Its emphasis on inclusive growth places issues of distribution more clearly on the agenda than they have been; and the Competition Commission has become poor consumers’ knight in shining armour, tackling collusion and highlighting the negative economic (and employment) consequences of South Africa’s highly centralized core economy.
What does this mean, however, for what used to be called ‘the second economy’?
While much scholarship has focused on critiquing the concept of the second economy – with good reason – the stark inequalities that characterize South African society and its economy mean that policy-making processes still struggle to straddle both ends of the spectrum. What is good for the developed end of the economy can seem to be far removed from concerns in more marginalised contexts.

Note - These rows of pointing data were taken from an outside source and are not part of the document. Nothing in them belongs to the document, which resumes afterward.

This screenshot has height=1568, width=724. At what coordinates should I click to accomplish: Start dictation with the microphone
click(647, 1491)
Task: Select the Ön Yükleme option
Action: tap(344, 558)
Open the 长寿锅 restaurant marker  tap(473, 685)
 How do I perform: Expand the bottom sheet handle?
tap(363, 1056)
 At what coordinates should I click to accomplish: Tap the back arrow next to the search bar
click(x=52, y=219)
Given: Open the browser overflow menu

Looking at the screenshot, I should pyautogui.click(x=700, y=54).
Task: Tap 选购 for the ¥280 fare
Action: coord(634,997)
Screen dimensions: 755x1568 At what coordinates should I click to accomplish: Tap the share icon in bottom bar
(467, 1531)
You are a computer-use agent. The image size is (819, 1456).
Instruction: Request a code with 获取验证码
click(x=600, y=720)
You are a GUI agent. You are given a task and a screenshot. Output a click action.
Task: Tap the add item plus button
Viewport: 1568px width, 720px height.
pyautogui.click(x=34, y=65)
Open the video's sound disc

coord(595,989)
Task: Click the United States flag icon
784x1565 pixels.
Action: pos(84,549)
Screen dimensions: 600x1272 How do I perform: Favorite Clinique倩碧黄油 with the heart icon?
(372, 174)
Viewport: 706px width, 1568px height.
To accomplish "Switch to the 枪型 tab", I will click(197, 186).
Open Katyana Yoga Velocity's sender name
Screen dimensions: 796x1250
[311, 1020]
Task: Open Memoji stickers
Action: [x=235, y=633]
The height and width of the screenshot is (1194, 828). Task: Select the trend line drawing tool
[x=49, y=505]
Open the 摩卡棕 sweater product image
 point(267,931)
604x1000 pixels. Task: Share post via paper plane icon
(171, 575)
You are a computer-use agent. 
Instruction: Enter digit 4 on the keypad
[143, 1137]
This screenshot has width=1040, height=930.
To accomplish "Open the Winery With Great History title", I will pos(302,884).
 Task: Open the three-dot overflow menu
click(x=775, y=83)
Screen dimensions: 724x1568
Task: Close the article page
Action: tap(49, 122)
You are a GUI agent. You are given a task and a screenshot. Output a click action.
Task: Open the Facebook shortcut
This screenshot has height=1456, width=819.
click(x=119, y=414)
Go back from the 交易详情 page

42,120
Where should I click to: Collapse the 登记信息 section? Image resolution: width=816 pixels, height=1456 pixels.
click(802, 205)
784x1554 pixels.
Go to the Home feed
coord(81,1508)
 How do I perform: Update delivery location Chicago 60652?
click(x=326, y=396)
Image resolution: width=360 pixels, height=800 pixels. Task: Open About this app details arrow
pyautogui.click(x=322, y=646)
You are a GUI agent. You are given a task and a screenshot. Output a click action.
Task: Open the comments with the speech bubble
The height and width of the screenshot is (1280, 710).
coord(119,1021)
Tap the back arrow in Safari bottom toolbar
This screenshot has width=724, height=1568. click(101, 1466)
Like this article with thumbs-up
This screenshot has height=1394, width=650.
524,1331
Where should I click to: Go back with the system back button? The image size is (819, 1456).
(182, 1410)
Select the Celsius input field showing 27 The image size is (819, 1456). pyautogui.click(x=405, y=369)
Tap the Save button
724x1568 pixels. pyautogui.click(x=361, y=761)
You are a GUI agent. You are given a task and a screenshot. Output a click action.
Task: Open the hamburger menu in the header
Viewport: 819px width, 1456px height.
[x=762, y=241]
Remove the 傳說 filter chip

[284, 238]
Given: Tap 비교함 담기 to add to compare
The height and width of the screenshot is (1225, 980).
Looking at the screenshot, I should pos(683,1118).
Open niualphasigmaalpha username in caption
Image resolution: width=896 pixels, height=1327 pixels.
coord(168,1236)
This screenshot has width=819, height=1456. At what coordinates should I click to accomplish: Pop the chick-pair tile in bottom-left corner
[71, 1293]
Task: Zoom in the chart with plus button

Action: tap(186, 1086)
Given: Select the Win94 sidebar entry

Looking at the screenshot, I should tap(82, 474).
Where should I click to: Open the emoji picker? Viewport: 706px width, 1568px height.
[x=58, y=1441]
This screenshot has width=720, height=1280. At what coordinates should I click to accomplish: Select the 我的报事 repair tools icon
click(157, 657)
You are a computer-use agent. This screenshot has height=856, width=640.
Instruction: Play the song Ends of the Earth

This article argues that the sharp divides in access and opportunity need to be located within the context of structural inequality. It focuses in particular on how the highly unequal structure of the economy impacts on economic opportunities at the more marginalised end of the economy, and how common sets of processes within a single economy produce and reproduce these outcomes. This locks people into poverty in ways that cannot simply be dismissed as a problem of ‘dependency’ - despite a growing tendency to do so. The article concludes by considering what this analysis means for development strategies targeting the unemployed and those eking out survivalist incomes.